* [Problem to work on]: Restate the entries below exactly, and keep all images out of the answer.

Dataset entries:
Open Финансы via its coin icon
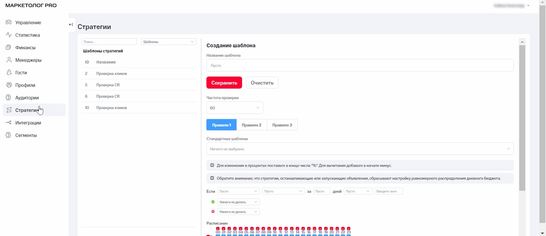Screen dimensions: 546x236 9,47
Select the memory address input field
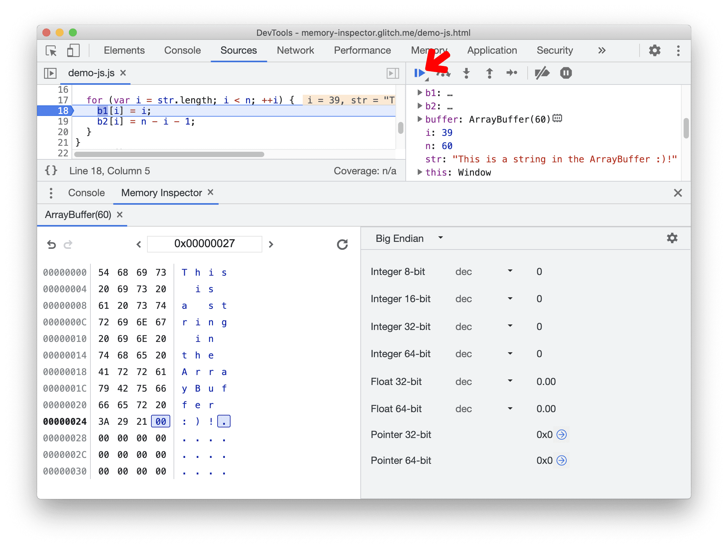The width and height of the screenshot is (728, 548). click(x=204, y=243)
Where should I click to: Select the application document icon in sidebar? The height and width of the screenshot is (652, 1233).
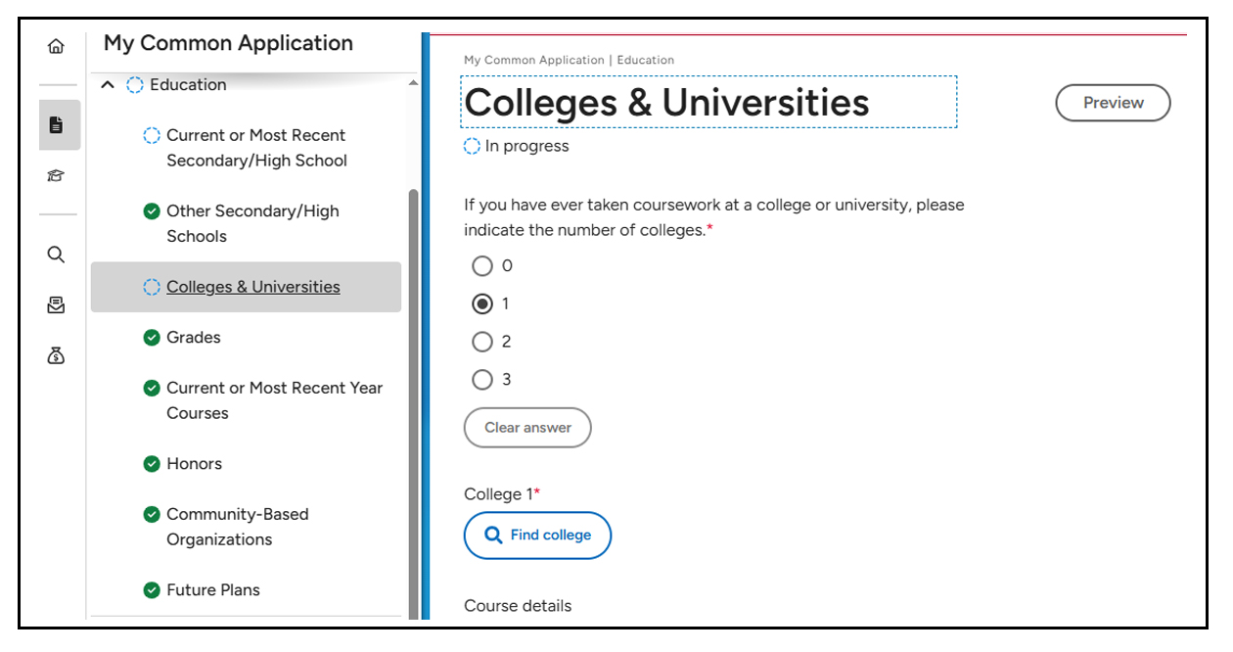56,125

* [Finished exercise]:
Open Финансы via its coin icon
Screen dimensions: 546x236 9,47
Select the memory address input field
The width and height of the screenshot is (728, 548). click(x=204, y=243)
Where should I click to: Select the application document icon in sidebar? The height and width of the screenshot is (652, 1233).
56,125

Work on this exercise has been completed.